The second view compares these two spider diagrams to the outlines of the landmasses they represent. These will assure the user that my reformulations can be accommodated with modern geographical knowledge and that the Tabula itself possesses a certain integrity, only departing from a scaled representation of these landmasses in a rule-bound, not a chaotic way.

The third view is a visualization of the Ravenna Cosmography in terms of the Tabula. I have already introduced this textual work, which is in effect a second recension of the Tabula. There is a link on my SVG files to the Archive.org image of the Pinder & Parthey edition of the Cosmography. The greatest problem for the scholar comparing these two recensions is that there has been no published, complete tabulation of them side by side. I am told there is plan to create such a resource, but I think a visual comparison is an even more urgent desideratum. Here it is.

The Antonine Itinerary overlay offered for Africa is a similar comparison, though less productive. There is, I think, no longer any general doubt that the Itinerary (ItAnt) and the Tabula have quite different origins. The comparison shows you quickly why: The ItAnt not only peregrinates around the African provinces in a fashion that suggests its compilers wanted to visit a great many places on the way, not reach an ultimate destination by the most direct means. It actually omits the main highway from Carthage to Setif which passes through the wastelands of the arid high plateau (marked blue on the plot). There could not be a clearer indication that long-distance routes were of little interest to the ItAnt author, whereas long-journey itineraries were a resource that the Tabula author exploited wherever possible.

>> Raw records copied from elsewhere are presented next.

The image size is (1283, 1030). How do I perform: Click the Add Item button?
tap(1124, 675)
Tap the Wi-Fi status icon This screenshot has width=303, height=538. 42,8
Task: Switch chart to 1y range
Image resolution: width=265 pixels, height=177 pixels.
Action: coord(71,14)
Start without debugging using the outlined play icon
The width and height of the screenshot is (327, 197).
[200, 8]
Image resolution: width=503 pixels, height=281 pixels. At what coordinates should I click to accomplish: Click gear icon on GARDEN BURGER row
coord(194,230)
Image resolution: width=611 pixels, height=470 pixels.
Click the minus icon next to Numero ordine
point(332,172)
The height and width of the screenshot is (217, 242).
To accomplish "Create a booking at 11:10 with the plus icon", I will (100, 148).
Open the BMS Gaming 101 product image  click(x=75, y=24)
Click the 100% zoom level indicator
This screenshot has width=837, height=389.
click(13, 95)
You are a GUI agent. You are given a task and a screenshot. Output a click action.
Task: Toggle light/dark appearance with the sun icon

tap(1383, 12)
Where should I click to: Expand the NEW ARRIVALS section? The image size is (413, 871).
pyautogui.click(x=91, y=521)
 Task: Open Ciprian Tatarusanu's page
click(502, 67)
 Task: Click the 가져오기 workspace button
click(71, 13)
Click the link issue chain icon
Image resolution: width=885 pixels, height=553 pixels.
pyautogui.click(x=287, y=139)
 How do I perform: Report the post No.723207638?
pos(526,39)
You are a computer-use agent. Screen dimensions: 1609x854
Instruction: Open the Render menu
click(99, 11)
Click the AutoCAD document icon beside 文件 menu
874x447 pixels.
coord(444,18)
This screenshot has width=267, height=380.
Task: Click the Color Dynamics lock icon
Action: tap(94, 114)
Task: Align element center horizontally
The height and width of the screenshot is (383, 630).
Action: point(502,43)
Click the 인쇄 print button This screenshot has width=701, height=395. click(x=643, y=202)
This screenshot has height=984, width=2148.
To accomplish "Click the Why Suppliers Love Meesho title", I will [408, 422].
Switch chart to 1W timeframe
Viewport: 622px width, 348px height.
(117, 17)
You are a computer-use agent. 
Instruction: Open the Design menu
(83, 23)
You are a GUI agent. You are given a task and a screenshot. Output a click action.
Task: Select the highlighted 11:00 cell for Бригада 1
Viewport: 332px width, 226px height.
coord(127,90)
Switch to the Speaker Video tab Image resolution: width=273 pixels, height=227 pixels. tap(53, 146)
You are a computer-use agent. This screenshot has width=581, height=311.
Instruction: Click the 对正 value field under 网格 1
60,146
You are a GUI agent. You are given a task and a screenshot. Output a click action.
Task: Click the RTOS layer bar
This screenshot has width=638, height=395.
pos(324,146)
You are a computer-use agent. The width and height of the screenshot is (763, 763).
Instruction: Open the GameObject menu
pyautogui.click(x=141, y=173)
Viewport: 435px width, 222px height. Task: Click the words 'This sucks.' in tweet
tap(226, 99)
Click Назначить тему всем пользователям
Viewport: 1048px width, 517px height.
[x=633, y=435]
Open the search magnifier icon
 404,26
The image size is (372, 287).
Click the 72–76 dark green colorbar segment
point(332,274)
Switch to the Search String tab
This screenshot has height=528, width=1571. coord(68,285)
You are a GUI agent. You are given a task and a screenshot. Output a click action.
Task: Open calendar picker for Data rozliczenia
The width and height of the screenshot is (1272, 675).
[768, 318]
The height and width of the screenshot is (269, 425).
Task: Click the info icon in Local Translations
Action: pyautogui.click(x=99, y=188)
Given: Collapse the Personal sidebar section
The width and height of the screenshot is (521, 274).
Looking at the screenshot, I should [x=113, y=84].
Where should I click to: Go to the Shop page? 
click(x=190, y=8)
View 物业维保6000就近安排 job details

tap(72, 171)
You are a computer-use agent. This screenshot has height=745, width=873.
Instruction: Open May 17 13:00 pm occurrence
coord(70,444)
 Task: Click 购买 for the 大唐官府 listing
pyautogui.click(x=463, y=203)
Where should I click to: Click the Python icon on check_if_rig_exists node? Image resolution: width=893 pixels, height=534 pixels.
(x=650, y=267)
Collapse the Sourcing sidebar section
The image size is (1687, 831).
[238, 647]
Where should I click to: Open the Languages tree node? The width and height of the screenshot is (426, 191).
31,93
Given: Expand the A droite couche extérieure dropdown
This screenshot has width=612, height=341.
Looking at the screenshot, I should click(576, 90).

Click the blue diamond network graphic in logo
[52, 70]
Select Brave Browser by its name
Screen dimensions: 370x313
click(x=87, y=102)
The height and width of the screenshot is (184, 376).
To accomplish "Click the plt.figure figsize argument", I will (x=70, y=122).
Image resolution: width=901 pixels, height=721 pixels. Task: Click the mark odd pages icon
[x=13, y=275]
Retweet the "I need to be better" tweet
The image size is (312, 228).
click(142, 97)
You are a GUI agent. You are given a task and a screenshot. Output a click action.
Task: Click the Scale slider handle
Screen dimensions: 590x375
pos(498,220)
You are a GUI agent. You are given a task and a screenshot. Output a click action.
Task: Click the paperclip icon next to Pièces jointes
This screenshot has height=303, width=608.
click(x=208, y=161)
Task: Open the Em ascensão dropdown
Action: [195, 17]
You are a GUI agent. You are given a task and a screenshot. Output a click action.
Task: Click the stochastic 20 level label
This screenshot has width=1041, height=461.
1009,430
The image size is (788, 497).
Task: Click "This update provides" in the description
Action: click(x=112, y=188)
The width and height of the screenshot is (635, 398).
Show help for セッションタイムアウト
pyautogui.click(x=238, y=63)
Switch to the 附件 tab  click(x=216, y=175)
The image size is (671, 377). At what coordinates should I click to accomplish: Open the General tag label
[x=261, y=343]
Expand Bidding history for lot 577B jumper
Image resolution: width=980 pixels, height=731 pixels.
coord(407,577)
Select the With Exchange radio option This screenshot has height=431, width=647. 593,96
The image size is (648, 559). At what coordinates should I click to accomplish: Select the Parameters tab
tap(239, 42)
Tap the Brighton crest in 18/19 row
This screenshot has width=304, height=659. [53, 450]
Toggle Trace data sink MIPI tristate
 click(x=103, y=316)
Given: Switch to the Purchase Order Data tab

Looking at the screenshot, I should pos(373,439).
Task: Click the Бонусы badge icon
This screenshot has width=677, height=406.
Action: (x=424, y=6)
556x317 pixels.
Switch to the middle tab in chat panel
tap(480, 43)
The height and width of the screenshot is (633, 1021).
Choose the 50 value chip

The fourth view probes for north-south alignments with two hypotheses in mind. The first is my own that some kind of graphic mechanism for easy reproduction is built into the Tabula. It would be surprising if the designer had paid no mind to methods that would minimize the risk of copying errors. In the case of the Great Stemma, a late antique chart with  many similarities to the Tabula, the mechanism is a grid of 10 by 70 spaces into which the individual entries or roundels had to be inserted. The second hypothesis I wanted to explore was one by Kurt Guckelsberger which proposes the forerunner of the Tabula was a high, narrow chart with the Orient at top and Atlantic below.

To compose this fourth view, I combined two sets of numbers from my database. The vertical positions (in the y axis) conform with the spider diagram (view one). But the horizontal positions (in the x axis) are determined by the distribution of the place-names in the 12/13th-century manuscript in Vienna. These numbers are taken from my exact facsimile, the Tabula Peutingeriana Digital Plot. This data-mix, as well as rotating the names by 90 degrees, allows you to focus on the scribally transmitted left-right positions, not the swerves or the writing, and judge if there is any kind of regularity between the rows

So far I can only say the fourth view neither confirms nor refutes the two hypotheses I mention. Keep looking and exploring and you may discover something I have missed.